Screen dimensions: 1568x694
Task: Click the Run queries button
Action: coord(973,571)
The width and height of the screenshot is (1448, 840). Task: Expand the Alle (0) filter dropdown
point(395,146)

☆ ☆ ☆ ☆

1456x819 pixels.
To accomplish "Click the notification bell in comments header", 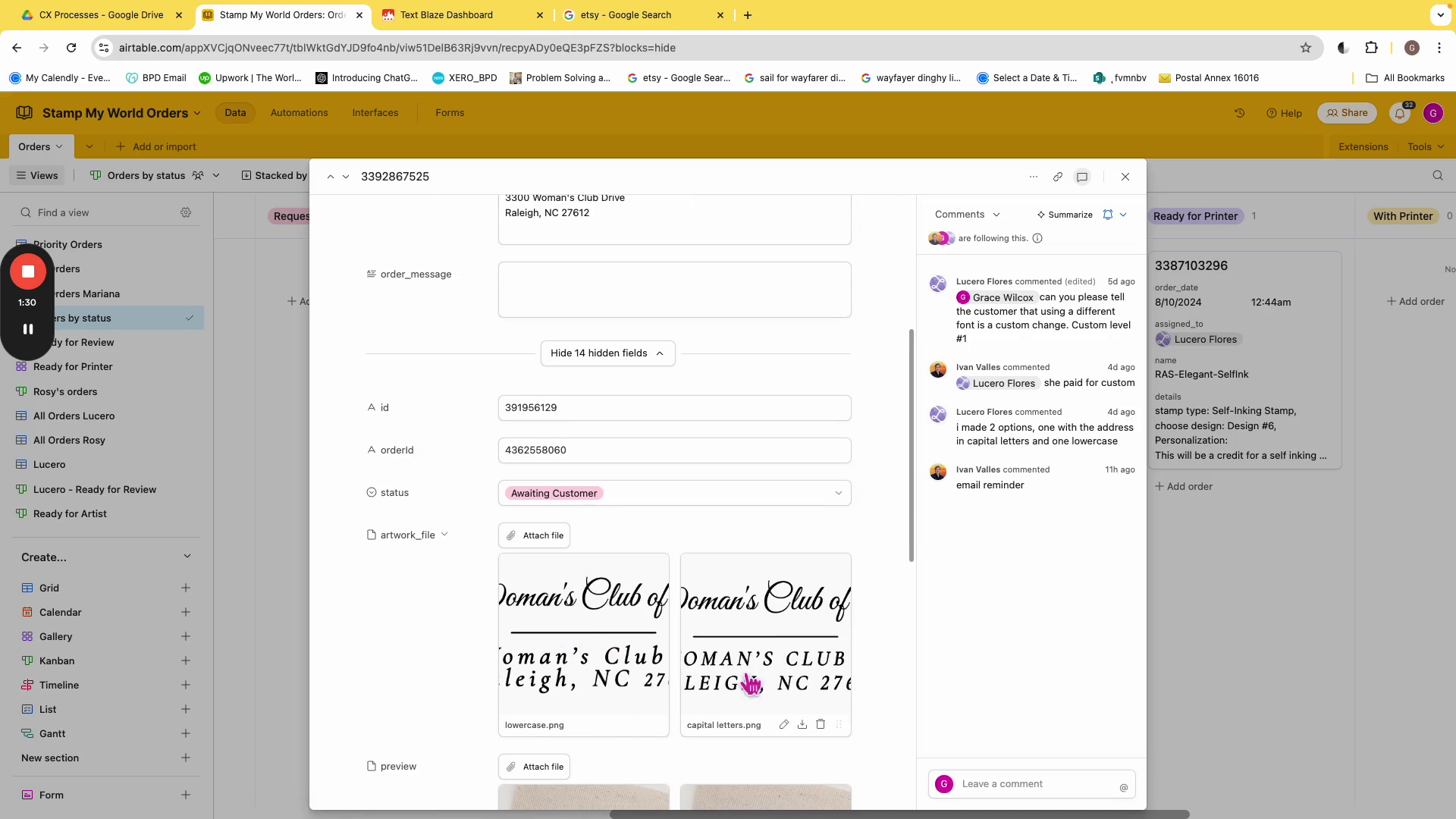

☆ ☆ ☆ ☆

- What to produce: Looking above, find the stretch of lines that opens with the one holding "1456x819 pixels." and closes with the one holding "the notification bell". Copy it exactly, pictures excluded.

- Solution to the problem:
1456x819 pixels.
To accomplish "Click the notification bell in comments header", 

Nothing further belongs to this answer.